[Task requirements]
Working through the data below, reproduce word for word the line with "Choose the highlighted Python list option" and every line after it, both ends included, and omit the pictures.

[Stored data]

┄┄┄┄┄┄┄┄┄┄

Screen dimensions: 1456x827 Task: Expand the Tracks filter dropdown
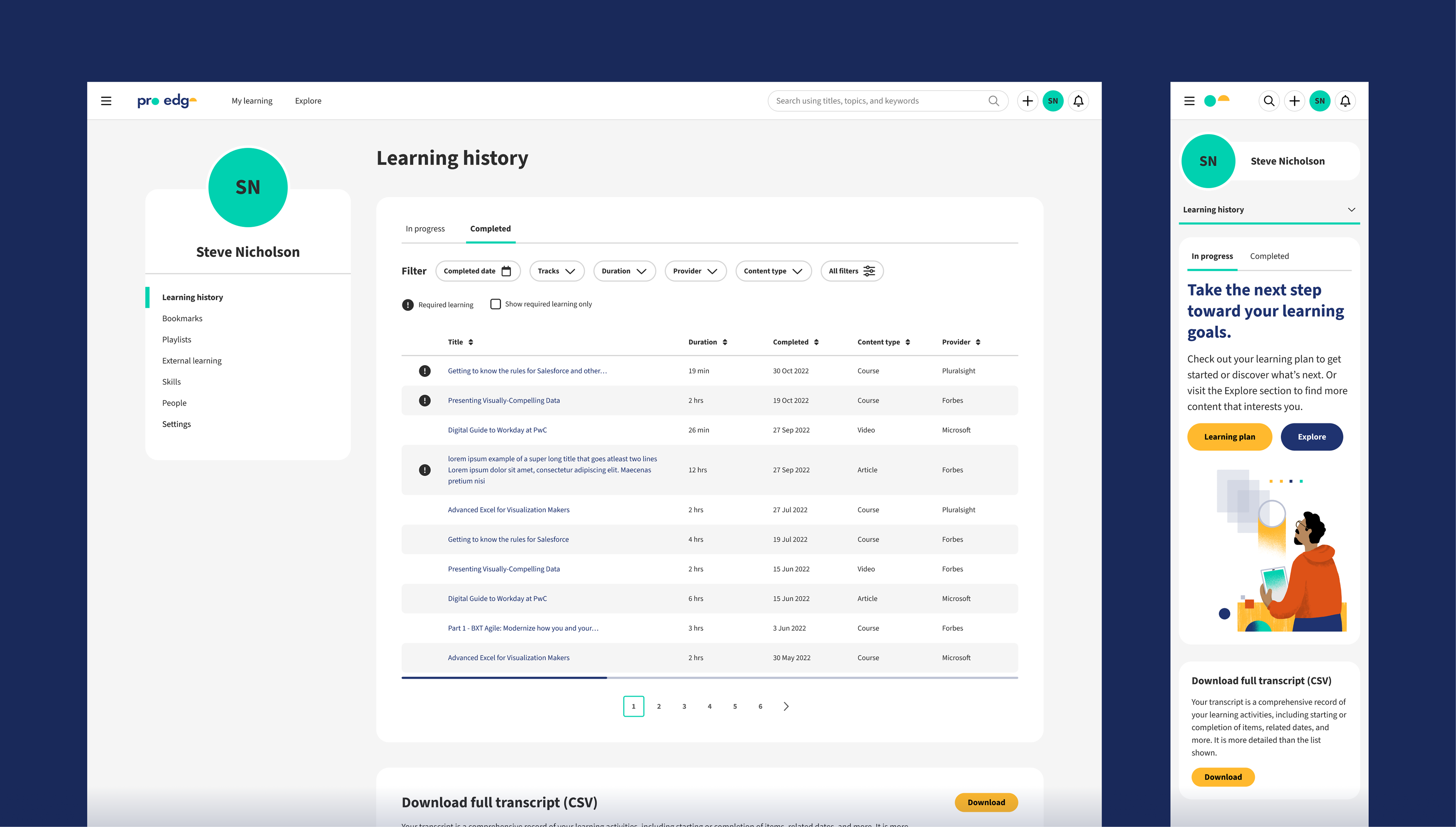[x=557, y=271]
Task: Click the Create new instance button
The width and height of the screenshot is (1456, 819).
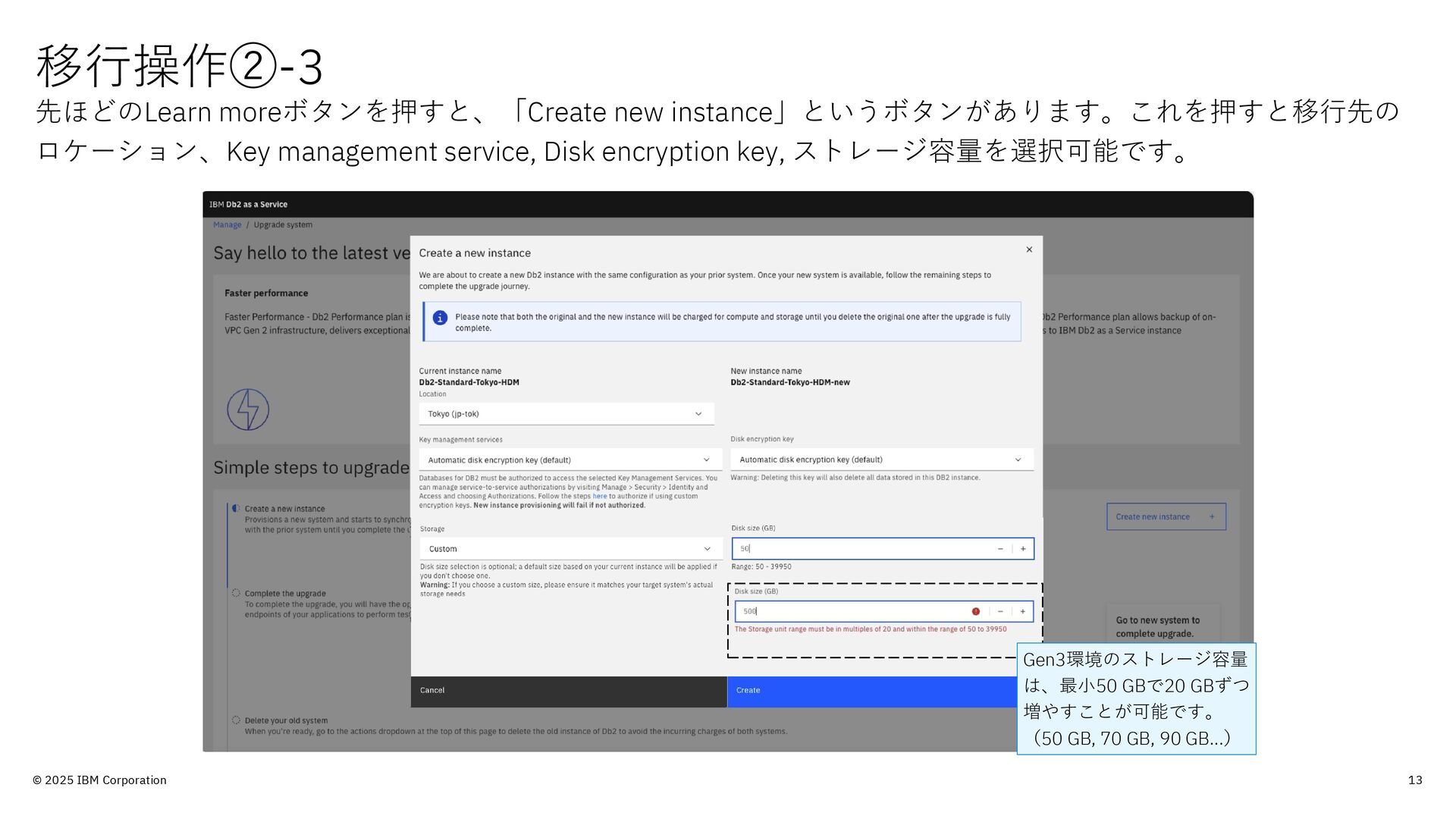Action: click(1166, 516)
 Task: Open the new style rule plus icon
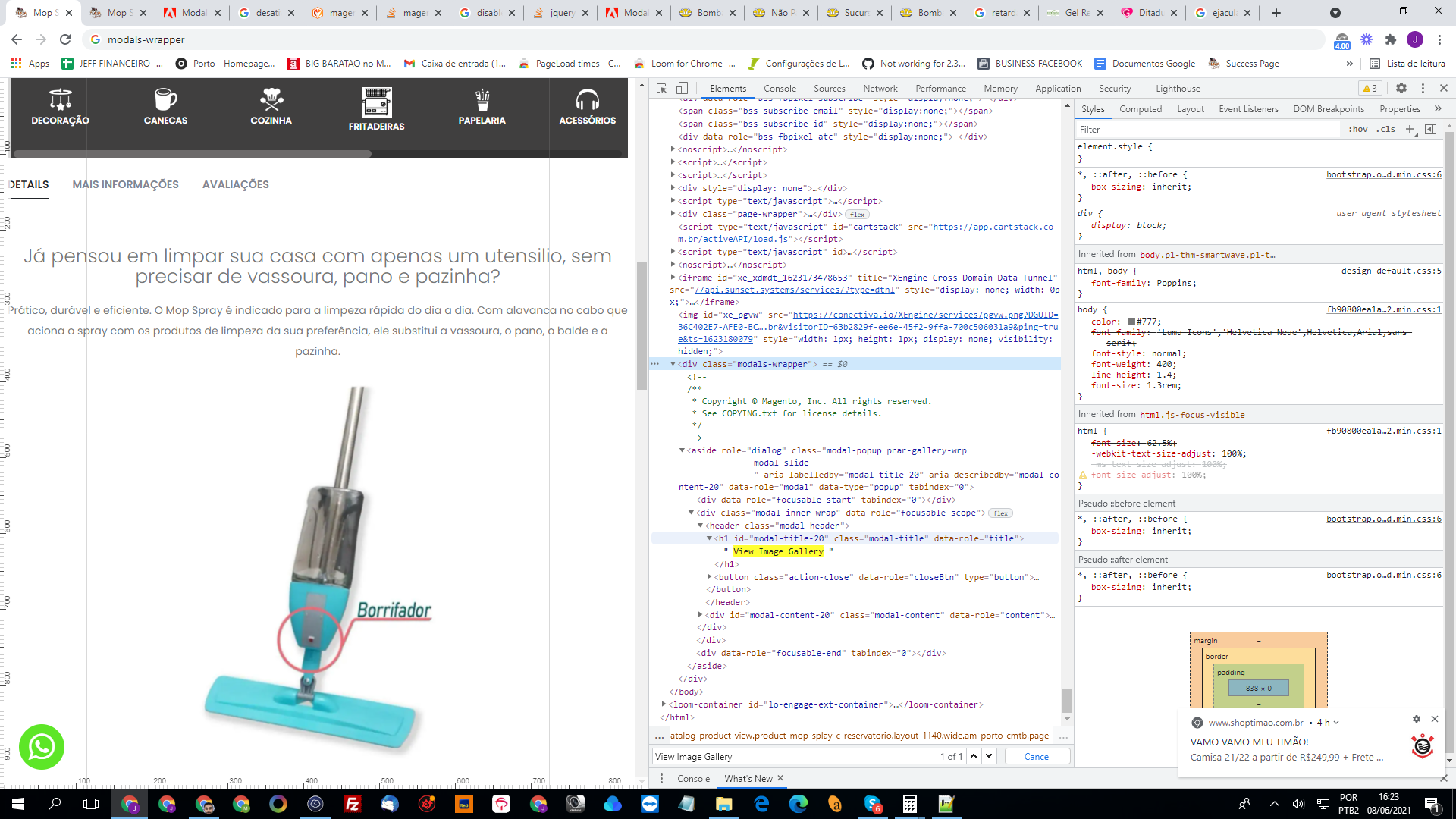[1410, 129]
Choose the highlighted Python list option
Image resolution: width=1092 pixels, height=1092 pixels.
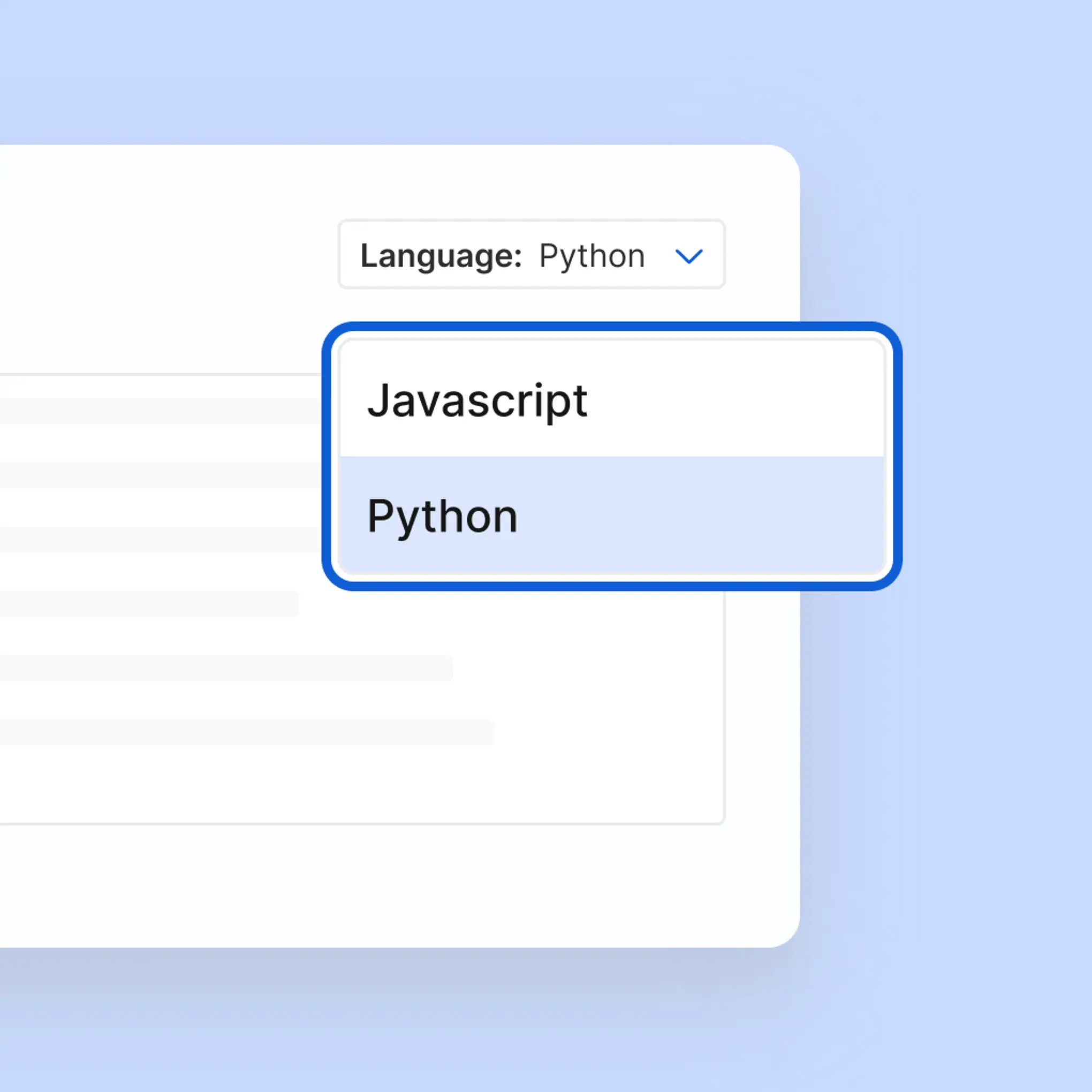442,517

┄┄┄┄┄┄┄┄┄┄

[Answer section]
Choose the highlighted Python list option
Image resolution: width=1092 pixels, height=1092 pixels.
442,517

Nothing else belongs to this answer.